On se bat pour se lever aussitôt que l’alarme sonne en hurlant ô misère! Une fois debout, on se querelle afin que nos petits amours coopèrent. On prépare les lunchs de toute la famille, on surveille la marmaille pour qu’elle soit prête pour l’heure du départ et l’on prépare le petit déjeuner en catastrophe. Au boulot, aucun répit!
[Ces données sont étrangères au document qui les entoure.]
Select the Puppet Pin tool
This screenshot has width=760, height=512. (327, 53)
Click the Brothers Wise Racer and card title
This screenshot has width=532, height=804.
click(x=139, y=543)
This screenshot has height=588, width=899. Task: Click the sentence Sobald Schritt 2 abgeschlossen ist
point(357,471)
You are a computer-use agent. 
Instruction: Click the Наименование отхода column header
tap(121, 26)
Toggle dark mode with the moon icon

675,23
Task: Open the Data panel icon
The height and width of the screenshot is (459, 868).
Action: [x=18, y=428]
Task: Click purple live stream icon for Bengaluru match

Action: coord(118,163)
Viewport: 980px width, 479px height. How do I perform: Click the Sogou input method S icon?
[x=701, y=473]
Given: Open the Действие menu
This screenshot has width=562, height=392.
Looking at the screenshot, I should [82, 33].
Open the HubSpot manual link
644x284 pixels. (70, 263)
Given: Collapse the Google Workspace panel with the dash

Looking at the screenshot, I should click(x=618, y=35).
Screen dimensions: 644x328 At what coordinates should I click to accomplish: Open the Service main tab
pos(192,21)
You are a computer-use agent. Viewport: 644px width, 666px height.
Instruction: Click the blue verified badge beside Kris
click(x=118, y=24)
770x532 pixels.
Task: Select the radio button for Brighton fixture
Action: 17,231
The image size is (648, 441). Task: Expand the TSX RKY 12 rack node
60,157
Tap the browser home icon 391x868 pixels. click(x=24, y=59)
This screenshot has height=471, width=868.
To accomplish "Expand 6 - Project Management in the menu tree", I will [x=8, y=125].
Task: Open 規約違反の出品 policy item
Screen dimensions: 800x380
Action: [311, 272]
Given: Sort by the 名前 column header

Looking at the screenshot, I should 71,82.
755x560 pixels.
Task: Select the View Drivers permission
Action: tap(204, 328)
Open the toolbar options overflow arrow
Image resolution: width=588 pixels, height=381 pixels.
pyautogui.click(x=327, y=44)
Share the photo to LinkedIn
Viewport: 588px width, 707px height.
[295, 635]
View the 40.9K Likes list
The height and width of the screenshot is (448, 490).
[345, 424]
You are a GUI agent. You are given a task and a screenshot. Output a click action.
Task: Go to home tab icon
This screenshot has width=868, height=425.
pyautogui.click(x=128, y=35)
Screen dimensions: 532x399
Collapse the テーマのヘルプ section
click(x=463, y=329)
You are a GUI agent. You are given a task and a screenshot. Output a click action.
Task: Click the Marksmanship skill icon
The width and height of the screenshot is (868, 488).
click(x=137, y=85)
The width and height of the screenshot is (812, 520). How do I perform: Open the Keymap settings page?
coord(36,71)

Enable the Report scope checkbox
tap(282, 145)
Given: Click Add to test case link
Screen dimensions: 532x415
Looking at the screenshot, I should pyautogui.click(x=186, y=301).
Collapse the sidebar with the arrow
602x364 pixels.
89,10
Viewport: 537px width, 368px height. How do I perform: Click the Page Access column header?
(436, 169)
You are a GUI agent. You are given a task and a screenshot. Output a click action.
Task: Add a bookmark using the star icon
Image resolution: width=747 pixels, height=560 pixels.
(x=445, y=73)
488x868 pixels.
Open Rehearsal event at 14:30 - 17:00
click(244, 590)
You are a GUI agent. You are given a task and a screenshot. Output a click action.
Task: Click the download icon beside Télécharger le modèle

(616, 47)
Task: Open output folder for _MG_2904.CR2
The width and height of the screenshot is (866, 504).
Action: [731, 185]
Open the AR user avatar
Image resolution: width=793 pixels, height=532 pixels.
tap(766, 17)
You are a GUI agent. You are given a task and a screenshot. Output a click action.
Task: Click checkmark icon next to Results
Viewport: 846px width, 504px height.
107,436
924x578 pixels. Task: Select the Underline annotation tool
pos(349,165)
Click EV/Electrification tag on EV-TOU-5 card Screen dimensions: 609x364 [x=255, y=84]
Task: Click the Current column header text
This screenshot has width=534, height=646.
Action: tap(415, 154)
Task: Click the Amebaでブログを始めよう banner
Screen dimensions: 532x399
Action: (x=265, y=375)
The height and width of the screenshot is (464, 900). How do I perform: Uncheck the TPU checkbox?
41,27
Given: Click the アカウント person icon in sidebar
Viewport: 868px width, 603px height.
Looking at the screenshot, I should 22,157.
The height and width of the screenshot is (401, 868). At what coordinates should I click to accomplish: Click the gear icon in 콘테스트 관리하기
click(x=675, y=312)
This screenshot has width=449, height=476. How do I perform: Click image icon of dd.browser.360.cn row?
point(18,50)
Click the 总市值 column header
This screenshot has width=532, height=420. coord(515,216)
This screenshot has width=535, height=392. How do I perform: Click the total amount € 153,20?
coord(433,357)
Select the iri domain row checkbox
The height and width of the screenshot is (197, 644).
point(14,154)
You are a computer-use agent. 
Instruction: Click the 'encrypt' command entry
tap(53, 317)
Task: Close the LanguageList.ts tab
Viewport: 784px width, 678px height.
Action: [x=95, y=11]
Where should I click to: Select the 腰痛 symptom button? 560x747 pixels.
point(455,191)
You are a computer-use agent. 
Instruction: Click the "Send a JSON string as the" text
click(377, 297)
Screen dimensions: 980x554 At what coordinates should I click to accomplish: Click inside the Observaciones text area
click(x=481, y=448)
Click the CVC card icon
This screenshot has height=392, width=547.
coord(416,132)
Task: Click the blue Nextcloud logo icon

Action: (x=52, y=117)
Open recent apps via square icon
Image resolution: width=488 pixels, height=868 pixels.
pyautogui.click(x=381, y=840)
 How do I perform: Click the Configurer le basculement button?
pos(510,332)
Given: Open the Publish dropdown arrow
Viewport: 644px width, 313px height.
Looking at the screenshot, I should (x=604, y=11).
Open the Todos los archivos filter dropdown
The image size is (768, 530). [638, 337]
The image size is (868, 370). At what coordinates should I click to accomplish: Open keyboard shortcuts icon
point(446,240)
Et la routine reprend au retour de tout ce beau monde à la maison. La popote, les activités, les leçons, les bains, les crises, les amis, le ménage, le lavage, promener le chien… Et, par-dessous tout, ON N’A PAS LE CHOIX DE FAIRE TOUT ÇA!

Vraiment?

Pourquoi nous imposer tant de stress? Pourquoi croit-on que ce régime de vie est obligatoire? Pourquoi sommes-nous incapables de nous arrêter?


Comment retrouver le calme et l’enseigner à nos enfants

Faites-en moins!

Oui, nous avons le droit d’en faire moins! Que se passerait-il si le ménage n’était fait qu’une semaine sur deux? Et si nous en faisions moins pour le dîner? Et, si votre enfant n’était inscrit qu’à une seule activité au lieu de deux? La réponse est toute simple : notre qualité de vie et celle de nos enfants seraient meilleures, bien meilleures.

La réaction immédiate est de repousser cette idée. Nous nous justifions avec une ribambelle de raisons valables. Mais réfléchissons un peu plus loin.

  • Nous passons la journée du dimanche à cuisiner les repas de la semaine au lieu de nous amuser et connecter avec nos enfants;
  • Nous demandons à nos enfants d’étudier dans la voiture en route vers le cours de tennis au lieu d’être assis calmement dans un endroit approprié;
  • On frotte le carrelage au lieu de prendre cet instant pour profiter de la paix intérieure;
  • On socialise sans cesse au lieu de parler moins et de le faire lorsque ça compte réellement.

On remplit nos vies dans le seul but de s’éloigner du silence. Nous sommes si peu habitués d’être en contact avec nous-mêmes, que nous tentons désespérément de trouver de quoi nous distraire, persuadés que nos enfants n’y voient aucun problème. On se dit qu’ils sont heureux, qu’ils ne veulent pas arrêter les nombreuses activités auxquelles ils sont inscrits, qu’ils jouent entre amis pendant que nous cuisinons toute la journée.


Un enfant qui ne connaît rien d’autre ne peut apprécier autre chose. Nos enfants ne peuvent apprécier le calme si nous leur avons enseigné à patauger dans le chaos. Pour eux, c’est la normalité.


Il faut apprendre à se connecter à la terre

Plus je vieillis, moins je suis impressionnée par les pirouettes que font les gens pour tenter d’être différents. Je suis de loin plus impressionnée par l’intégrité et l’authenticité des gens.

Je me rends compte que nous sommes de moins en moins nous-mêmes dans nos sociétés modernes. On trouve rarement des gens connectés à la terre et qui vivent du fond de leur âme ce qu’ils ont choisi d’être. Tout ça vient, entre autres, de cette surproductivité à laquelle nous sommes soumis depuis notre tendre enfance.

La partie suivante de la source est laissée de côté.